To do: Would you print the whole listing again, word for word?
Segment Start: Information supplied
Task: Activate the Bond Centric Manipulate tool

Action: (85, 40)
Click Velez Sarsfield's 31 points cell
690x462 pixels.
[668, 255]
Segment End: Information supplied
Solved exercise:
Task: Activate the Bond Centric Manipulate tool

Action: (85, 40)
Click Velez Sarsfield's 31 points cell
690x462 pixels.
[668, 255]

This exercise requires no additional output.